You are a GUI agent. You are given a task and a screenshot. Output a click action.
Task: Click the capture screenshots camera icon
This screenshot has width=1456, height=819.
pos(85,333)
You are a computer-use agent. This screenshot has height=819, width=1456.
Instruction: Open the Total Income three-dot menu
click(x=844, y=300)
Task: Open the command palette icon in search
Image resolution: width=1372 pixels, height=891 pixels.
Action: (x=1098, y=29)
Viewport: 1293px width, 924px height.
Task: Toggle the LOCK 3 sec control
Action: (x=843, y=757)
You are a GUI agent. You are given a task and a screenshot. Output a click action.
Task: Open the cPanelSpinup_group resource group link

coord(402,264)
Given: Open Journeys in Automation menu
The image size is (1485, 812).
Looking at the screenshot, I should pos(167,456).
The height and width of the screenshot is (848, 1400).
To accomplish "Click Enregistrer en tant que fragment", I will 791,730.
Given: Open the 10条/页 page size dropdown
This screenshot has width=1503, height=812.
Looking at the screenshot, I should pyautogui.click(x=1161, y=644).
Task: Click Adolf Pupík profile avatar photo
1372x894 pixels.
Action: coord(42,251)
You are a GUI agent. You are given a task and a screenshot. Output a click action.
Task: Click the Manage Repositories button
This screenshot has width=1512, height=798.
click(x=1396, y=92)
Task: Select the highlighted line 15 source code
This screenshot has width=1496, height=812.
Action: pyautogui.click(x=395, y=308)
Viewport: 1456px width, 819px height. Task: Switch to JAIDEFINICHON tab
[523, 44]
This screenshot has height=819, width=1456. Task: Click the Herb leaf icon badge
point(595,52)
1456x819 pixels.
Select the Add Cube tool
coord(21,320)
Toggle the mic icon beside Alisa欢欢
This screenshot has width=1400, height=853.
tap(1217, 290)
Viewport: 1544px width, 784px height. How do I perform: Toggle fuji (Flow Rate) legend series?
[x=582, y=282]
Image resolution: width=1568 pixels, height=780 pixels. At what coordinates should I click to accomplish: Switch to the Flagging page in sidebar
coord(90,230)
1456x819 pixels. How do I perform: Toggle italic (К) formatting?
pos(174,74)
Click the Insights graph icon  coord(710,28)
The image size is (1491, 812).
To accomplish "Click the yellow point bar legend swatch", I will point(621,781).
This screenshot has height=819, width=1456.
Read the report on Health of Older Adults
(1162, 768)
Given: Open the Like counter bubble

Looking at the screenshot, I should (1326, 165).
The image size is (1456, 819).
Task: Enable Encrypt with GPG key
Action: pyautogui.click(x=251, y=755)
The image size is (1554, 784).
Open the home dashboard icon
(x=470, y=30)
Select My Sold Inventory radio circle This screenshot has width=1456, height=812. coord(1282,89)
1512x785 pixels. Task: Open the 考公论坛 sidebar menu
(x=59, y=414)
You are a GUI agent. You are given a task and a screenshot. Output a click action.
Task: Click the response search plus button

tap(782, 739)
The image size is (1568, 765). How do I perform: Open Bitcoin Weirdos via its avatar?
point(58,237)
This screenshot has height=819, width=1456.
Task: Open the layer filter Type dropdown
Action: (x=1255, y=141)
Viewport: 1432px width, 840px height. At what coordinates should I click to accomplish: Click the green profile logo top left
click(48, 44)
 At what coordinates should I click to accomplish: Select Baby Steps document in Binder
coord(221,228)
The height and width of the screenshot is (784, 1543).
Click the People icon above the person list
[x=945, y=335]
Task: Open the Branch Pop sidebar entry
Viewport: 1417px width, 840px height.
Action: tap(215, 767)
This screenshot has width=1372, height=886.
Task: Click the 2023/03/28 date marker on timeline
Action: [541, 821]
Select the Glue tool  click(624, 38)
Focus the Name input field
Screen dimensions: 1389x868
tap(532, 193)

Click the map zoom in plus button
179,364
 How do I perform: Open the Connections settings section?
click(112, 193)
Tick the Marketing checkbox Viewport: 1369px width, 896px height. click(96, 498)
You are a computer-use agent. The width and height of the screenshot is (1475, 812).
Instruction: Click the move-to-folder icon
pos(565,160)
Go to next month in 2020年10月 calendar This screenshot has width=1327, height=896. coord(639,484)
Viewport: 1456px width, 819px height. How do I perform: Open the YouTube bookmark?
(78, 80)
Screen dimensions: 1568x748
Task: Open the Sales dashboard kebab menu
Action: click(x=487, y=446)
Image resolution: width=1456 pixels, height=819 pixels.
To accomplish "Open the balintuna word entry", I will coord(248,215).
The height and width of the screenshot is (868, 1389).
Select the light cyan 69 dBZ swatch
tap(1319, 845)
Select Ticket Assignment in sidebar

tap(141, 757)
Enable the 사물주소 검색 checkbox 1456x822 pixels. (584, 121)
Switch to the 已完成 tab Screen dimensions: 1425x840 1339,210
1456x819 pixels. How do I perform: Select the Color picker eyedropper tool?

---

Work item -
Look through the entries above, and wherever a line holds the word "entry", copy it.

Finished exercise -
Task: Open the Branch Pop sidebar entry
To accomplish "Open the balintuna word entry", I will coord(248,215).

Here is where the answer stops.